One might ask, why not just develop claims to ultimate using traditional techniques, and then treat those ultimate claim counts as observations of a Poisson distribution to more directly infer the ultimate frequency posterior? The answer is that this does not incorporate pattern uncertainty. A traditional development to ultimate will not capture the greater uncertainty (and weaker information relative to the prior) of the newer ages. We believe the model presented in this paper is a relatively direct way of incorporating pattern uncertainty into a large loss frequency analysis.

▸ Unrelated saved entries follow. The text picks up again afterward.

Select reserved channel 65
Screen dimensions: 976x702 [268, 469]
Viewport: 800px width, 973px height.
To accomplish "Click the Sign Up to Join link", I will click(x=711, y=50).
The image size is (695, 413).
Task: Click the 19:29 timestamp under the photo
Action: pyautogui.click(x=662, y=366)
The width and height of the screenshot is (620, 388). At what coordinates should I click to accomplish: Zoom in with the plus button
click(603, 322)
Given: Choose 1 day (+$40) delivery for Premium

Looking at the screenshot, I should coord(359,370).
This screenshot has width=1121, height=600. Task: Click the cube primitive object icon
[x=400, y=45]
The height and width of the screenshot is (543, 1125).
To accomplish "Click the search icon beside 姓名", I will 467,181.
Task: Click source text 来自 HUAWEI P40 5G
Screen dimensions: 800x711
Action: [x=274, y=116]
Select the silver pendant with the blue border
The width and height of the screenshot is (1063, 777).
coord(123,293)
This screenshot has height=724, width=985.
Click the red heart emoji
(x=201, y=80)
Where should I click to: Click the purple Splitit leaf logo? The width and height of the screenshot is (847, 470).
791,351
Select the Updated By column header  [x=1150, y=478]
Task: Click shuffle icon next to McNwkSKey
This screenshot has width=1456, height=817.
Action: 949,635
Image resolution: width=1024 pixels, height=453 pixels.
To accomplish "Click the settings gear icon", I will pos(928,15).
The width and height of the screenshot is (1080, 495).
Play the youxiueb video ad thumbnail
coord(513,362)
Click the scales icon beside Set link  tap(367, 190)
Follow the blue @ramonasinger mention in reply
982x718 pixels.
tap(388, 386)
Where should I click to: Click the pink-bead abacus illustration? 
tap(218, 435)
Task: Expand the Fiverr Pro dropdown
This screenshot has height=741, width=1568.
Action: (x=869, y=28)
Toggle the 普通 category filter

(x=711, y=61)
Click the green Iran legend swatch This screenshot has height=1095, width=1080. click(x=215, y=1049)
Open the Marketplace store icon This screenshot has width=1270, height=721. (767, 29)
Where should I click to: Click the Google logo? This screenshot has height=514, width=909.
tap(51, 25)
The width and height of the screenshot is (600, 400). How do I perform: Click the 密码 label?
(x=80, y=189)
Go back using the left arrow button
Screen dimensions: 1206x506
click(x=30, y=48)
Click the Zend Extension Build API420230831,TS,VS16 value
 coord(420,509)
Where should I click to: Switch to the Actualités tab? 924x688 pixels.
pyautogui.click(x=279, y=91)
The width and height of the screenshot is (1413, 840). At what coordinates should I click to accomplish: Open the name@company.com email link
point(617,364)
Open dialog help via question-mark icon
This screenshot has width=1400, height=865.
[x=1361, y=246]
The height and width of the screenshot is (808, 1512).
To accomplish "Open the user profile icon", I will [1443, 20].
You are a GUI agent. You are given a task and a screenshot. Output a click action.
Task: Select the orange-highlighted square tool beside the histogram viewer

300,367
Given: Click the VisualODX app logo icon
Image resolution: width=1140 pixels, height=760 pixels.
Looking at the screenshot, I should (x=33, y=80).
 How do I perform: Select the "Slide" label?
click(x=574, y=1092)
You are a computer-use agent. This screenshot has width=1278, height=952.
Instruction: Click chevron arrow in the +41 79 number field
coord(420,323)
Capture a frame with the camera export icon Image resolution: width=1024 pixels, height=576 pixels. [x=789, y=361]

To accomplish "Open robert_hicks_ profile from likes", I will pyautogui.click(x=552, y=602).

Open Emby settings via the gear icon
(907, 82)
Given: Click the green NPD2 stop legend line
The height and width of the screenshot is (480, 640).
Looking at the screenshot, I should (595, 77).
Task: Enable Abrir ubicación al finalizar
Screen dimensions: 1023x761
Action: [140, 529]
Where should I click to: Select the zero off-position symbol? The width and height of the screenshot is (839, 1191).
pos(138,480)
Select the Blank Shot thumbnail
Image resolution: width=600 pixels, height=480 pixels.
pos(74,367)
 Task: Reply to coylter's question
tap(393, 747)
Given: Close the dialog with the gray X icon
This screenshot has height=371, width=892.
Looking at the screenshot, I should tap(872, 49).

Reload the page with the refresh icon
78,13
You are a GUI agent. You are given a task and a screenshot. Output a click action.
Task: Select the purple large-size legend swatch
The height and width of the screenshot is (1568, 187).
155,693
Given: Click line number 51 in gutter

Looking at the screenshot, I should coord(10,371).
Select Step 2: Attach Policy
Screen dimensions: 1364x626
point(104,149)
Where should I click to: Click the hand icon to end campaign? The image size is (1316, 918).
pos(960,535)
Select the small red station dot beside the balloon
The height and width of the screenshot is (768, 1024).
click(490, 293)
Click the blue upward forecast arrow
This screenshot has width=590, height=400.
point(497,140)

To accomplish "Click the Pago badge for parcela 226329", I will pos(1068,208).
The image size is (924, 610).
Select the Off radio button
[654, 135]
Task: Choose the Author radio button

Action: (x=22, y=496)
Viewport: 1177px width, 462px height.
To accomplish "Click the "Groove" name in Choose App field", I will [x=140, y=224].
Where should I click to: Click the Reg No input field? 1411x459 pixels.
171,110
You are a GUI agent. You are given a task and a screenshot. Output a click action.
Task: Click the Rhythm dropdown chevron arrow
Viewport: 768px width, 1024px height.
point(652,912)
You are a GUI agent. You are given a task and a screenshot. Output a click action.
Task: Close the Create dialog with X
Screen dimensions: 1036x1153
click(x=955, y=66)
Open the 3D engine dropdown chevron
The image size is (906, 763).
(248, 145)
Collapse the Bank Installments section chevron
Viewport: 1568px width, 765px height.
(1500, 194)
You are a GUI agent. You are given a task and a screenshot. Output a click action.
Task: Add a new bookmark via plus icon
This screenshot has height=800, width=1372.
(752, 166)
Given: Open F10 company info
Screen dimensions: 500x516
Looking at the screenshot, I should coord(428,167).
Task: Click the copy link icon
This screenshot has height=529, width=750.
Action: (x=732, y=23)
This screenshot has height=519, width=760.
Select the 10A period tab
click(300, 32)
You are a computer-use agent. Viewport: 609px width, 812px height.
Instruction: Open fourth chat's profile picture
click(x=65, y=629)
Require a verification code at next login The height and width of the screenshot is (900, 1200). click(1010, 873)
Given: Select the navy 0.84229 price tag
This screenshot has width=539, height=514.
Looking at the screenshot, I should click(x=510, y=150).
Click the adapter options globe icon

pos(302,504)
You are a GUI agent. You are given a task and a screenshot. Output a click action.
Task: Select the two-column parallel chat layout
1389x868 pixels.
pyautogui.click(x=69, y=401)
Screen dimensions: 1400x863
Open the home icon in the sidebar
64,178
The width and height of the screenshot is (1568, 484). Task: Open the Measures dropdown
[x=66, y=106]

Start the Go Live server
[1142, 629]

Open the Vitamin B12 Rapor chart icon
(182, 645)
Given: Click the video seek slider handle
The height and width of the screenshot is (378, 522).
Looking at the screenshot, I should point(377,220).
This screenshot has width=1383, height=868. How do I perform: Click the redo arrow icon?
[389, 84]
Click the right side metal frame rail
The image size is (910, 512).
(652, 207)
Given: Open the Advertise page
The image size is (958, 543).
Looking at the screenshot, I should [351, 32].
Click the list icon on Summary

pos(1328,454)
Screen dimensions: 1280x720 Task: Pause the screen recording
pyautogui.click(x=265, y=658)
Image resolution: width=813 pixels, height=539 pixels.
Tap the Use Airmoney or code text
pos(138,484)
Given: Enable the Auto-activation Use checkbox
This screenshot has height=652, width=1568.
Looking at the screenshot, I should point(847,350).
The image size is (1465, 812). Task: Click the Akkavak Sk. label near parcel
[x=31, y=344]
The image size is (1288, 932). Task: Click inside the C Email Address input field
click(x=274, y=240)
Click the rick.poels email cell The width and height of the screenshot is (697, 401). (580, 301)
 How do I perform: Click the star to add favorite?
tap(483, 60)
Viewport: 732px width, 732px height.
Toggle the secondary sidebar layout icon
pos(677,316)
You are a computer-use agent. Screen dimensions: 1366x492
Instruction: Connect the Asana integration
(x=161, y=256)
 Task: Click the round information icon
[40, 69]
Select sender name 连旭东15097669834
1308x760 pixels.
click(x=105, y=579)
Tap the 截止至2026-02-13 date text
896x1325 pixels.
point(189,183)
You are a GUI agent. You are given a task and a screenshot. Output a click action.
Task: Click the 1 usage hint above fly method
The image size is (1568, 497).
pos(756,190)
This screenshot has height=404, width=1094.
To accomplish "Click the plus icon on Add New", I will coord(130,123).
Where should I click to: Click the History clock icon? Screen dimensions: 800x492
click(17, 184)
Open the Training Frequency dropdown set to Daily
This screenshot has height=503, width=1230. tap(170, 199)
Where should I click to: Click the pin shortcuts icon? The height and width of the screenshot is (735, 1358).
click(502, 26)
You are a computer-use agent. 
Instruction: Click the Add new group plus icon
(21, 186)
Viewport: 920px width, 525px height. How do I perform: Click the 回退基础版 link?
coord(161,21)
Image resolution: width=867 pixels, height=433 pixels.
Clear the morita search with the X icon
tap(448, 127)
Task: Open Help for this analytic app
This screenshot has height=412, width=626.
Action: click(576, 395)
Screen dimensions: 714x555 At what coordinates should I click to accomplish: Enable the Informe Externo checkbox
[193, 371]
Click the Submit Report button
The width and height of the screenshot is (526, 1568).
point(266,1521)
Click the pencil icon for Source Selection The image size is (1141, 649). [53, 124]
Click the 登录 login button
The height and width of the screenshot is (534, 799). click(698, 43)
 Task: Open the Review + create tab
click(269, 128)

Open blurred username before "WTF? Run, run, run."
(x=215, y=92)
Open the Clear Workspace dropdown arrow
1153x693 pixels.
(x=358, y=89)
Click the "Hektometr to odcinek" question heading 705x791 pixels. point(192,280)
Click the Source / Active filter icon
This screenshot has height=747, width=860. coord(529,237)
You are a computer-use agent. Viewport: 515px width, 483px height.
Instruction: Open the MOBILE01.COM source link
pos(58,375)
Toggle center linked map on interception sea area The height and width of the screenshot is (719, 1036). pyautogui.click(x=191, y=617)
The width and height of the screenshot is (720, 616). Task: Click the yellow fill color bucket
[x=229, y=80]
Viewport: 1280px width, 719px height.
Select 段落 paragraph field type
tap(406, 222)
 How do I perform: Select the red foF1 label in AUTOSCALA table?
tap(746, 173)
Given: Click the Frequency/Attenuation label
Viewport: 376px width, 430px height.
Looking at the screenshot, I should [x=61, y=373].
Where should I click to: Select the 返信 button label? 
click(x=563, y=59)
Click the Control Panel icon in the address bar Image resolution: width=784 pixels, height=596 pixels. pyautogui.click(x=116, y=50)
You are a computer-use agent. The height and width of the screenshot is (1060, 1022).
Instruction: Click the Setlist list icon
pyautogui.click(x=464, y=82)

2.2. Data Organization and Model Inputs

Our study included 35 cedents providing primary General Liability coverage. The approach outlined in this paper can also be applied to other long-tailed lines of business such as Auto Liability or Workers’ Compensation. Our General Liability dataset contained more than 12,500 claims with 3,100 claims above $500,000. All companies had at least 10 accident years of information with some going back 20 years. There were 10 cedents with triangulated individual claims data and the remainder only provided claims along the last diagonal.

Reporting thresholds in the dataset were not consistent for each company. Less than a handful of cedents provided ground up claims. The other thresholds ranged from $50,000 to $500,000 with $500,000 being the most common. Therefore, our Bayesian model was constructed with threshold of $500,000.

Table 1 shows how to organize input data for the frequency model. Incremental claim counts are excess of a fixed threshold for all years and all companies. Columns obs_start and obs_end indicate starting and ending points of an observation age.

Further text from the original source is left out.